Tiongkok Berusaha Mengecilkan Ambisi Saat Menjalin Hubungan Ekonomi dengan Afrika

Pemimpin Tiongkok Xi Jinping berusaha mengecilkan ambisi-ambisi geopolitik Tiongkok di Afrika selama forum kerjasama di Beijing, dengan menekankan bahwa Tiongkok tidak “campur tangan dalam politik internal negara-negara Afrika,” “tidak akan menyertakan kondisi politik apapun untuk membantu Afrika,” dan “tidak akan menggunakan investasi dan pembiayaan di Afrika untuk mencari keuntungan politik.”

Namun Tiongkok tidak sungkan-sungkan dengan keinginannya untuk menjalin hubungan ekonomi dengan Afrika. Xi menjanjikan US$60 miliar kepada negara-negara Afrika pada pembukaan forum dua hari pada 3 September, menjanjikan bahwa utang pemerintah dari pinjaman tanpa bunga Tiongkok yang jatuh tempo pada akhir tahun akan dihapuskan bagi negara-negara Afrika yang paling miskin.

Utang $60 miliar tersebut akan mencakup $15 miliar bantuan, pinjaman bebas bunga, dan pinjaman lunak; garis kredit $20 miliar; dana khusus $10 miliar untuk pembangunan Tiongkok-Afrika; dan dana khusus $5 miliar untuk impor-impor dari Afrika.

Sisanya $10 miliar akan datang dalam bentuk investasi oleh perusahaan-perusahaan Tiongkok di Afrika selama tiga tahun ke depan, kata Xi.

Pada hari kedua forum, yang dihadiri oleh 53 kepala negara dari benua tersebut, utusan khusus Beijing untuk Afrika, Xu Jinghu, melakukan upaya lain untuk mendorong balik terhadap kritik tentang hubungan-hubungan Tiongkok dengan Afrika, mengklaim bahwa Tiongkok sedang membantu Afrika berkembang, dan bukan menumpuk utang.

Upaya meyakinkan yang dilakukan rezim Tiongkok tersebut bertolak belakang dengan tajuk berita dan kekhawatiran para pengamat tentang investasi Tiongkok di benua tersebut sejauh ini.

Minat Tiongkok di Afrika

Sebagai contoh, Burkina Faso mengumumkan pada Maret bahwa mereka akan memutuskan hubungan dengan Taiwan, setelah Beijing menekan negara Afrika untuk mengakui “satu Tiongkok.”

Partai Komunis Tiongkok menganggap Taiwan sebagai bagian dari wilayahnya dan berusaha menghalangi ruang internasional apa pun untuk Taiwan, dengan meyakinkan negara-negara lain untuk memutuskan hubungan diplomatik dengan negara tersebut.

Helmut Asche, seorang profesor studi Afrika di Johannes Gutenberg University Mainz di Jerman mengatakan kepada Apple Daily, sebuah surat kabar Hong Kong, bahwa dorongan Beijing bagi negara-negara untuk mengadopsi kebijakan “satu Tiongkok” adalah contoh utama dari apa yang disebut “kondisi politik” yang telah Xi sebutkan. Dia juga mencatat bahwa segera setelah pemimpin baru Zimbabwe Emmerson Mnangagwa berkuasa, dia mengunjungi Tiongkok, menunjukkan pengaruh Beijing atas urusan politik di sana.

== Cuplikan Sumber ==

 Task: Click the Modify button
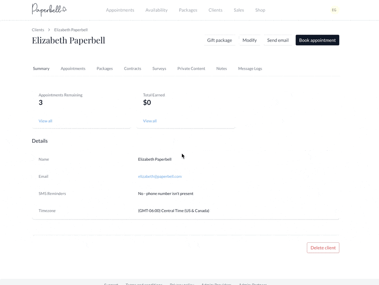[249, 40]
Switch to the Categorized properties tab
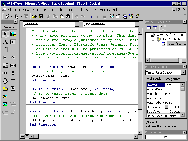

== Tugas Anda ==
Jawab pertanyaan berikut berdasarkan artikel tentang hubungan ekonomi Tiongkok dengan Afrika di atas.
1. Berapa kepala negara dari benua Afrika yang hadir pada hari kedua forum?
2. Berapa besar dana khusus untuk impor-impor dari Afrika?
3. Pada bulan apa Burkina Faso mengumumkan akan memutuskan hubungan dengan Taiwan?

== Hasil Pengerjaan ==
1. 53 kepala negara.
2. $5 miliar.
3. Maret.